5 Ways to Monitor Handheld Devices

Remember the olden days when you could protect your child from inappropriate content on the web by installing filtering software on the family PC? It was such a simpler time…sigh.

If your child owns a mobile phone, iPod, iPad, or other handheld device with web capabilities, you need to consider the perils of constant access to the internet (also consider having them sign a Family Cell Phone Contract). Additionally, you’d probably be wise to do a periodic review of the text messages they send and receive to check for unwanted content or themes. Luckily, software developers have introduced filtering products to offer parental control for mobile devices and keep kids safe. Here are a few options currently available:

1. Net Nanny Mobile. Net Nanny first introduced parental filtering software for PCs, and has now adapted that technology for mobile devices. Net Nanny Mobile filters websites that your child may try to access, blocks inappropriate language, and allows you to remotely view and uninstall apps you may deem inappropriate. This software also allows you to read all incoming and outgoing text messages. Currently, Net Nanny Mobile is available for Android devices including the Kindle Fire, with an iOS version (for use on Apple devices) due out soon.

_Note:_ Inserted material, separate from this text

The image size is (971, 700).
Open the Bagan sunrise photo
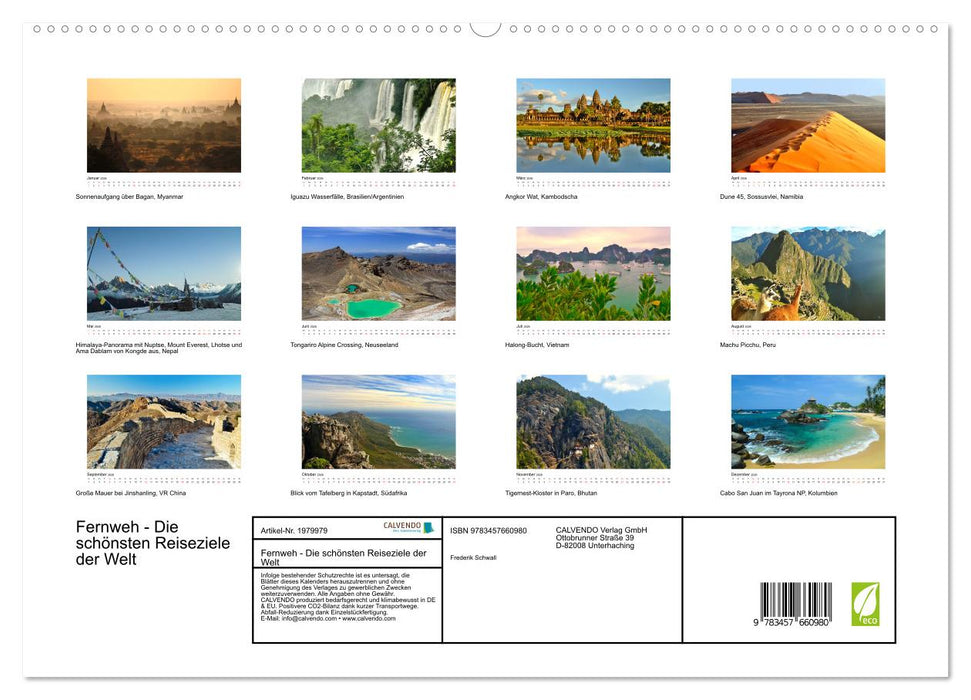[164, 126]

2. Phone Sheriff. Phone Sheriff allows even tighter parental control by allowing you to restrict usage of mobile phones to a certain schedule. This product—which is compatible with Android phones, iPhones, and Blackberries—logs every action your child makes on the phone and uploads those to a remote viewing panel for parental review. This filter is “silent,” meaning your child won’t even know it’s on their phone unless you choose to tell them.

3. MobiStealth. This comprehensive monitoring software has many of the features of other products, plus it offers the option of recording and listening to phone calls and GPS monitoring. It may seem like overkill, but you could always use the feature you think necessary to ensure your child’s safety and opt out on the others.

4. Covenant Eyes. If web filtering is your primary concern, the software from Covenant Eyes may be a good fit. It gives every web site a rating (like “T” for Teen or “M” for Mature), so you can customize the kinds of sites your child’s browser will open. How the filtering options work varies based upon the operating system your phone uses, so make sure you understand what the filter can or can not do on your particular device.

5. Mobile carrier-provided services. Many of the major cellular phone providers offer at least a few parental control options for each line used by children and teens ranging from usage caps and schedules to web filtering. Some of these services carry an extra fee.